▶ **Passage provided**:
----

Federation Chamber: Australia is beating targets to eliminate HIV/AIDS

22 Nov | '2021



I’d firstly like to thank the member for Higgins for bringing this motion before the chamber to be highlighted for those living with HIV/AIDS in Australia. Her proactive approach to representing her electorate, the broader community and the medical profession is evident through her output of work and her continued dedication to deliver better medical outcomes for all Australians, as a government member.

Australia continues to be a world leader in the elimination of HIV and, in 2019, it became one of only a handful of countries to achieve the 2020 HIV elimination targets set by UNAIDS. Overall, HIV transmissions continue their long-term trend of decreasing in Australia.

In 2019, 90 per cent of the 29,045 people suspected to be living with HIV in Australia had been tested and diagnosed with HIV. Of those diagnosed, 91 per cent were on treatment, and, of those on treatment, 97 per cent had an undetectable viral load, which is great news for all Australians and for those who are suffering from this disease.

The Australian government continues to work towards the important goal of eliminating HIV altogether in Australia and of supporting international efforts to do just that.

In my own electorate, researchers at the Menzies Health Institute Queensland, located within the Griffith University Southport campus in my electorate—my alma mater—have developed a novel anti-HIV protein which suppressed HIV levels in the bone marrow, spleens and brains of mice and prevented the virus from replicating in those areas.

The federal government announced in 2019 a significant investment in the Australian HIV response by way of a funding boost of $45.4 million over four years. Griffith University on the Gold Coast has received more than $3 million in funding for health and science initiatives.

Under the Morrison government, Australia has beat the 2020 HIV elimination targets set by UNAIDS, and we are confident in Australia’s progress to achieve the 2025 UNAIDS targets. These are ambitious targets, and we still have work to do in this area.

The government continues to support efforts to eliminate HIV and to support people living with HIV, working closely with the sector. In February 2021 this year, the TGA registered the first prolonged-release injectable HIV treatment for use in Australia. Injectable HIV treatments have several benefits for the patient, including removing the need for daily tablets. Under the Morrison government, Australians are able to access affordable HIV prevention medication and protect themselves and others from possible transmission.

We’re committed to supporting all Australians—including those at higher risk of HIV, the LGBTIQ community—to ensure their safety and prosperity so they can live free and long lives. In addition, pre-exposure prophylaxis was listed on the Pharmaceutical Benefits Scheme on 1 April 2018.

----

▶ **Task description**: Copy everything from "The Australian government" down to "in those areas." in the speech on Australia's HIV targets, switching "novel" to "new".

▶ **Data shown**:

----

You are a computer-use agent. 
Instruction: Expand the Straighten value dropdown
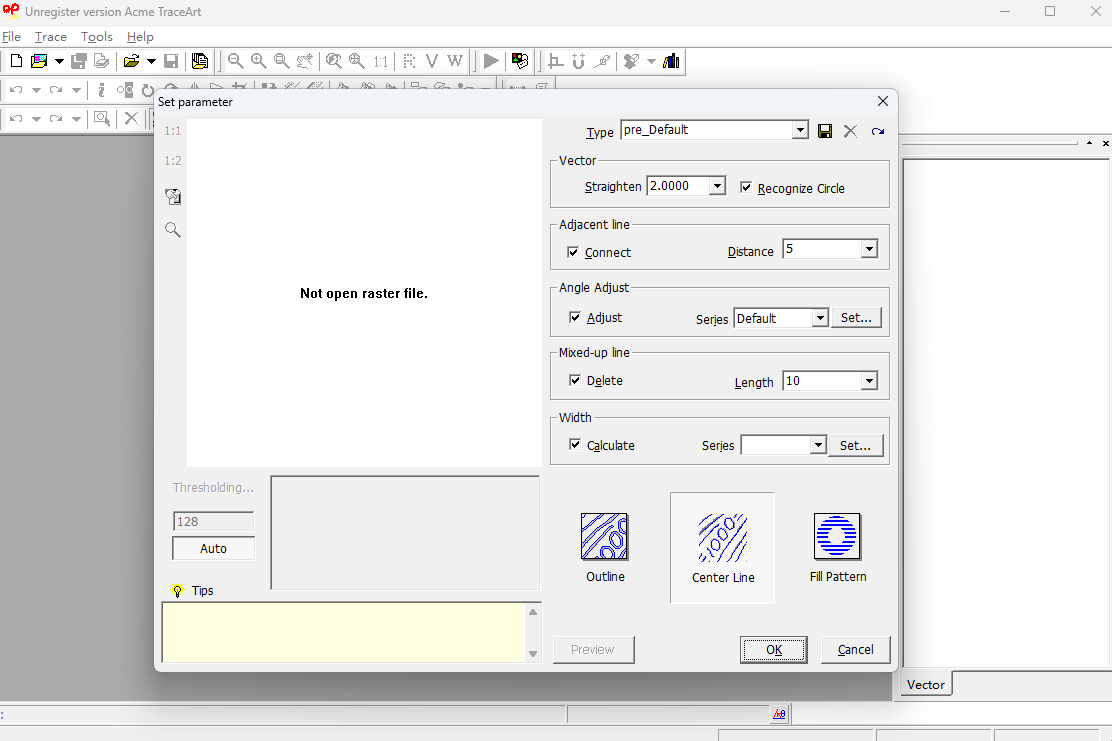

----

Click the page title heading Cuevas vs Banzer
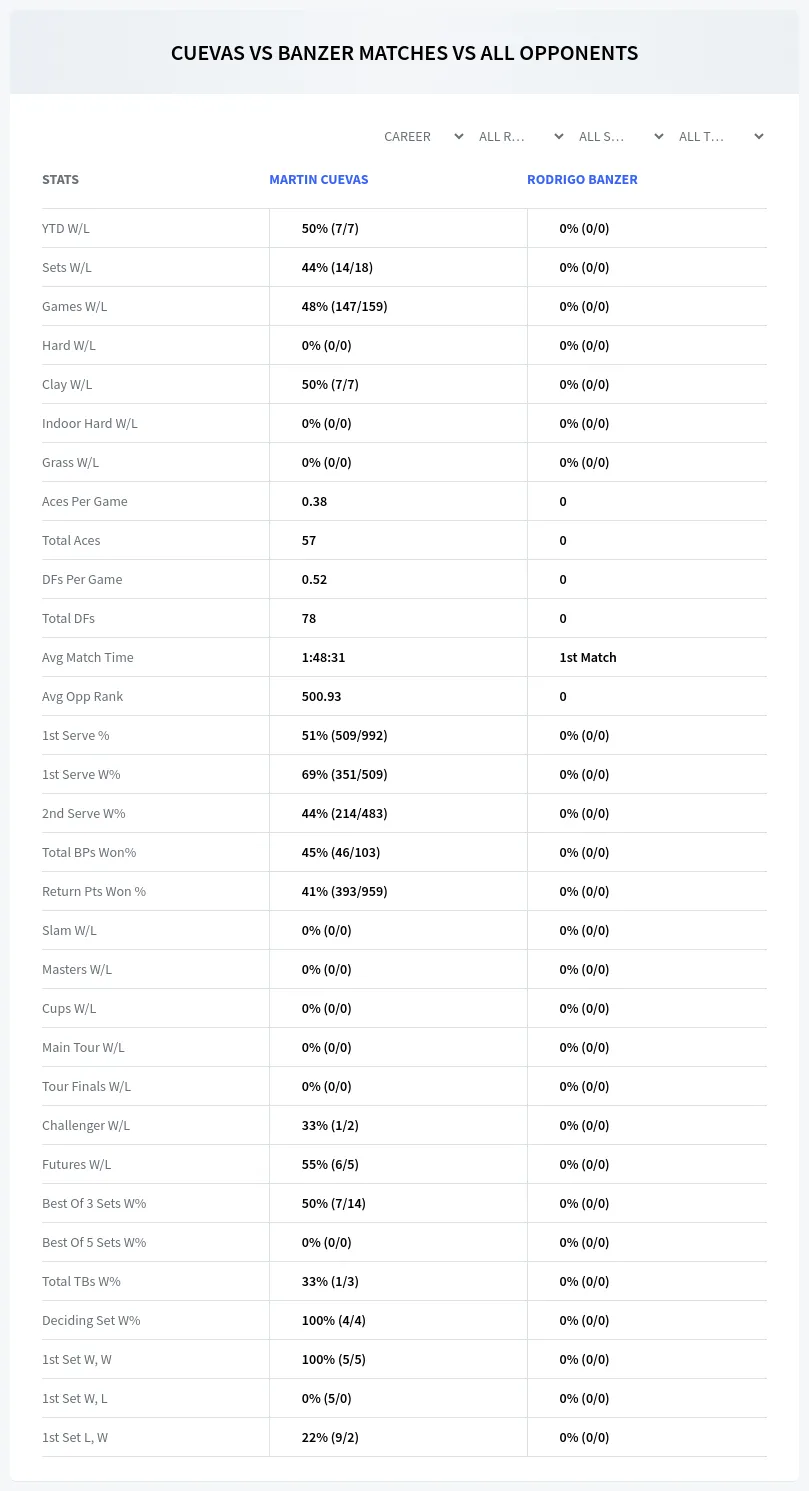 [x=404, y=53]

----

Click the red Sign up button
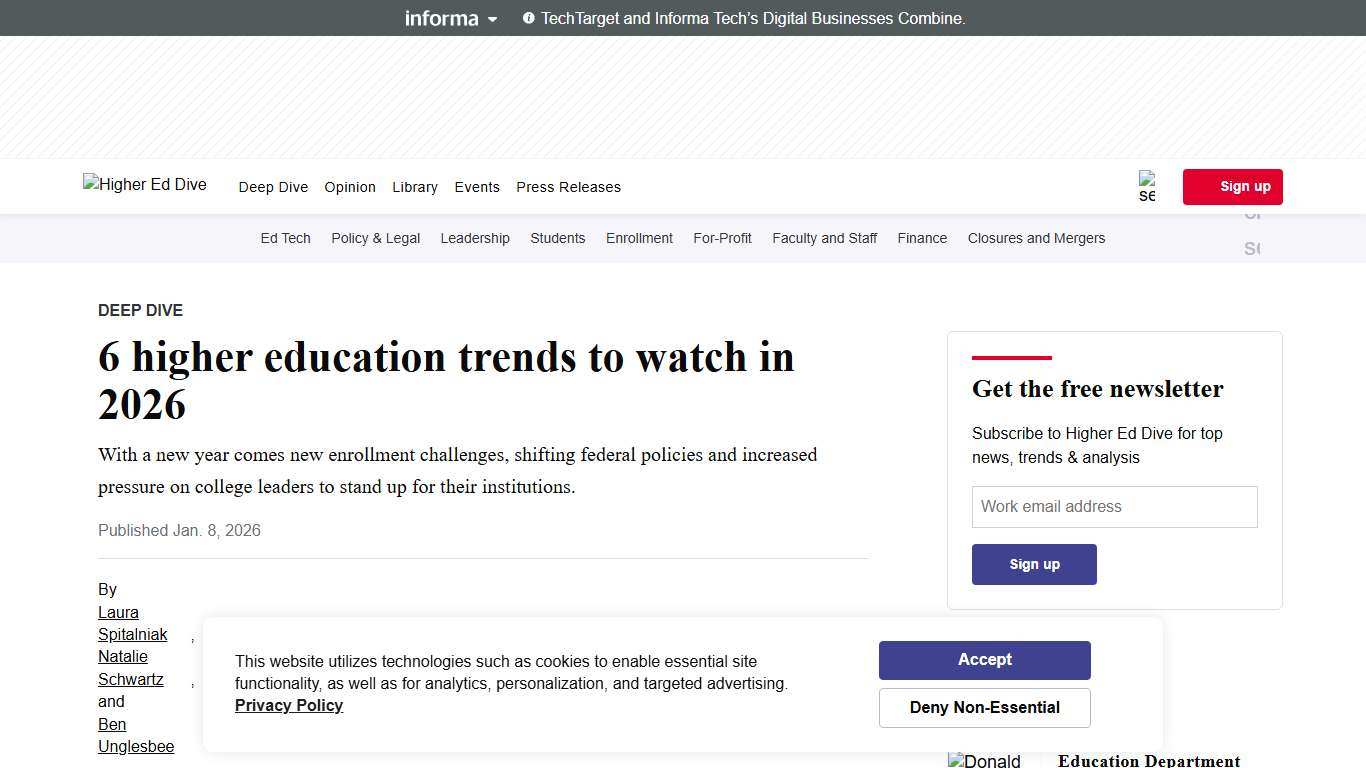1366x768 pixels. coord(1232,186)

----

▶ **Solved problem**:
The Australian government continues to work towards the important goal of eliminating HIV altogether in Australia and of supporting international efforts to do just that.

In my own electorate, researchers at the Menzies Health Institute Queensland, located within the Griffith University Southport campus in my electorate—my alma mater—have developed a new anti-HIV protein which suppressed HIV levels in the bone marrow, spleens and brains of mice and prevented the virus from replicating in those areas.